Maelenn le Ruyet

Journée mondiale de la bipolarité : comprendre les variations d’énergie et retrouver un équilibre

Comprendre le trouble bipolaire : au-delà des idées reçues

Le trouble bipolaire est une pathologie complexe qui se caractérise par des variations importantes de l’humeur et de l’énergie.

Contrairement aux idées reçues, il ne s’agit pas simplement de « sautes d’humeur », mais d’un trouble reconnu et étudié, notamment par des organismes comme l’Inserm.

On distingue principalement :

Les phases dépressives

Elles se traduisent par :

une perte d’énergie importante,

une grande fatigue physique et mentale,

une perte d’élan et de motivation,

parfois des idées noires.

Les phases maniaques ou hypomaniaques

Elles peuvent inclure :

une énergie débordante,

une accélération du rythme de pensée,

un besoin de sommeil réduit,

une multiplication des projets,

une sensation de toute-puissance.

Entre ces phases, certaines personnes retrouvent des périodes d’équilibre, mais cela reste souvent fragile.

 

 

Pourquoi parle-t-on de variations d’énergie ?

Au-delà de l’humeur, ce qui est central dans le trouble bipolaire, c’est la régulation de l’énergie.

Les personnes concernées décrivent souvent :

des phases de « vide » ou d’épuisement profond,

puis des phases de « trop plein » difficile à canaliser.

Ces variations peuvent être vécues comme un véritable grand écart intérieur.

Selon la Haute Autorité de Santé, la stabilité repose en grande partie sur :

le suivi médical,

les traitements adaptés,

la régularité du rythme de vie.

Mais d’autres dimensions peuvent aussi être soutenues.
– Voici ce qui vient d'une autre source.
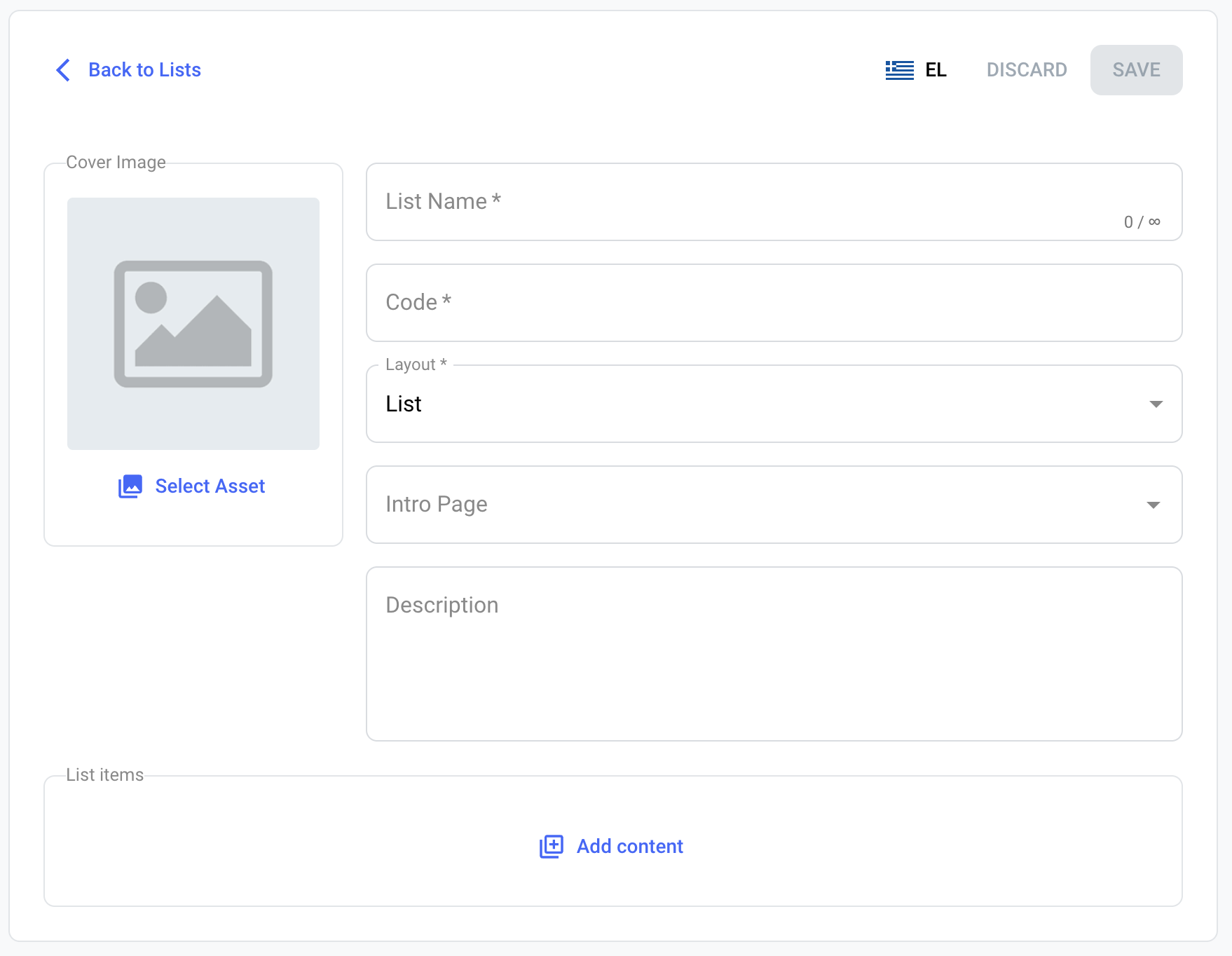Focus the Code input field
The image size is (1232, 956).
[774, 303]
L’impact sur le quotidien et les proches

Le trouble bipolaire ne concerne pas uniquement la personne qui en souffre.

Il impacte aussi :

les relations familiales,

la vie professionnelle,

l’équilibre émotionnel des proches.

Les aidants peuvent ressentir :

de l’inquiétude,

de la fatigue,

un sentiment d’impuissance.

C’est pourquoi il est essentiel d’avoir une approche globale, qui inclut également l’entourage.

Stabiliser son énergie : une approche complémentaire possible

Dans le respect du parcours médical et thérapeutique, certaines approches complémentaires peuvent aider à mieux vivre ces variations.
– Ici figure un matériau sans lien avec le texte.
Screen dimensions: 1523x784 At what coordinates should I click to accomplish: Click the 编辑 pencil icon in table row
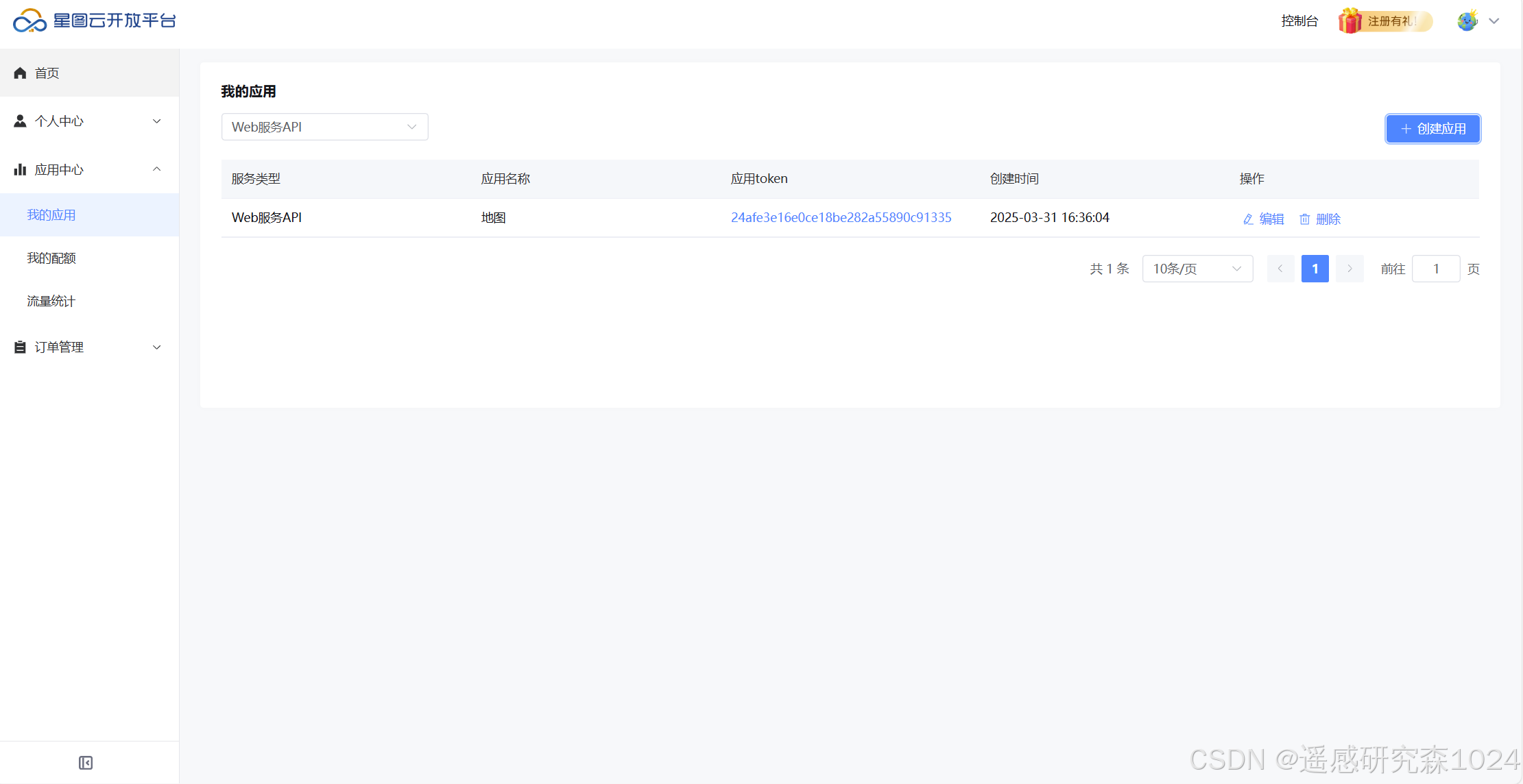[x=1248, y=219]
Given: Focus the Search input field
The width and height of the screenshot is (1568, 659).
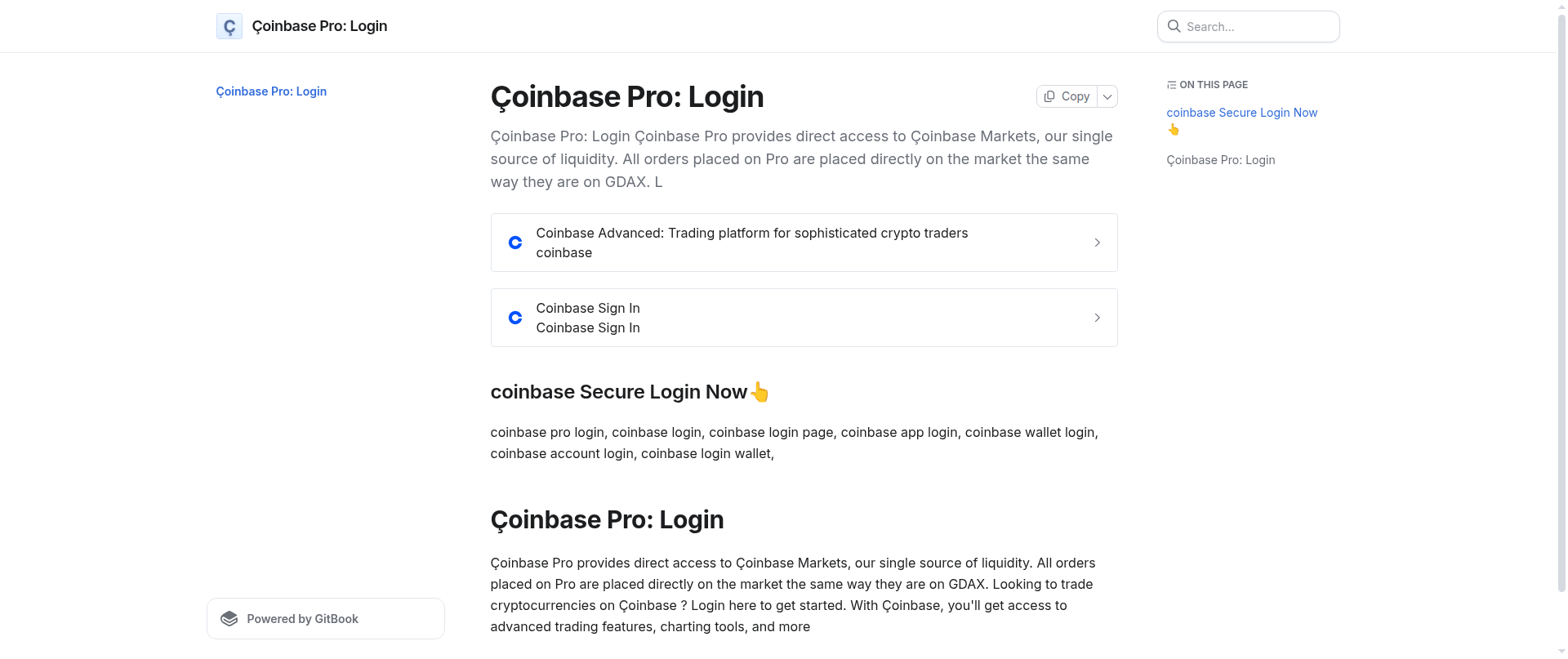Looking at the screenshot, I should click(1248, 26).
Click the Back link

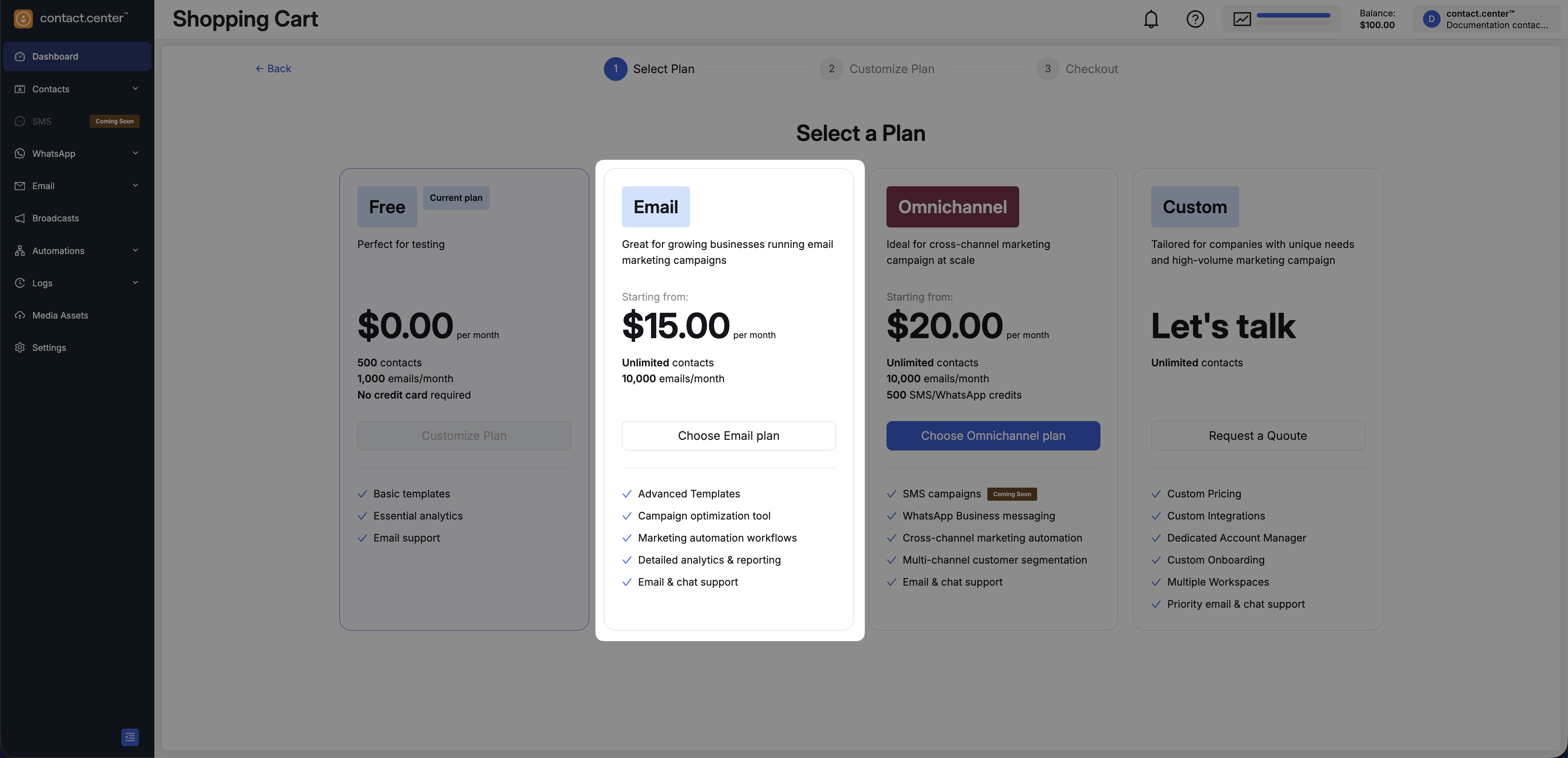(273, 69)
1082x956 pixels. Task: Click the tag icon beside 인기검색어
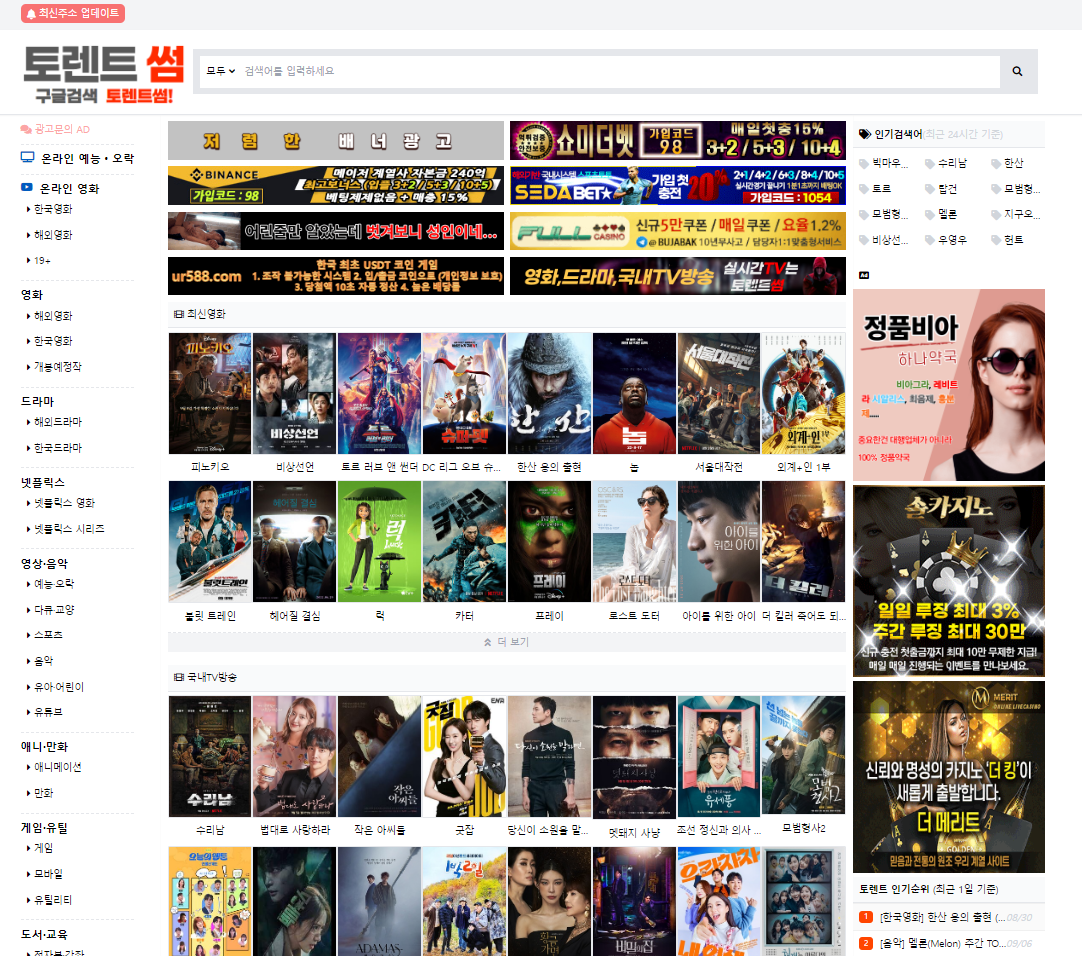click(864, 134)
L’objectif n’est pas de remplacer un traitement, mais d’accompagner complémentairement.

Le travail sur l’énergie et le système nerveux peut permettre :

d’identifier les signes précoces de déséquilibre,

d’apaiser les états de tension interne,

de retrouver des sensations d’ancrage,

de soutenir des phases de retour au calme.

Dans les phases basses, il peut s’agir de :

→ relancer doucement la circulation de l’énergie

Dans les phases hautes, il peut s’agir de :

→ canaliser, ralentir, stabiliser

Ce travail demande toujours :

de la progressivité,

de l’écoute,

un cadre sécurisant.

Le rôle du système nerveux dans la régulation émotionnelle

Les recherches en neurosciences montrent que le système nerveux joue un rôle clé dans la régulation des états internes.

Lorsqu’il est en déséquilibre, il peut rester :

en hyperactivation (agitation, tension),

ou en sous-activation (retrait, fatigue).

Apprendre à réguler ces états permet progressivement de :

retrouver plus de stabilité,

mieux vivre les transitions,

réduire l’intensité des variations.

C’est un travail de fond, qui s’inscrit dans la durée.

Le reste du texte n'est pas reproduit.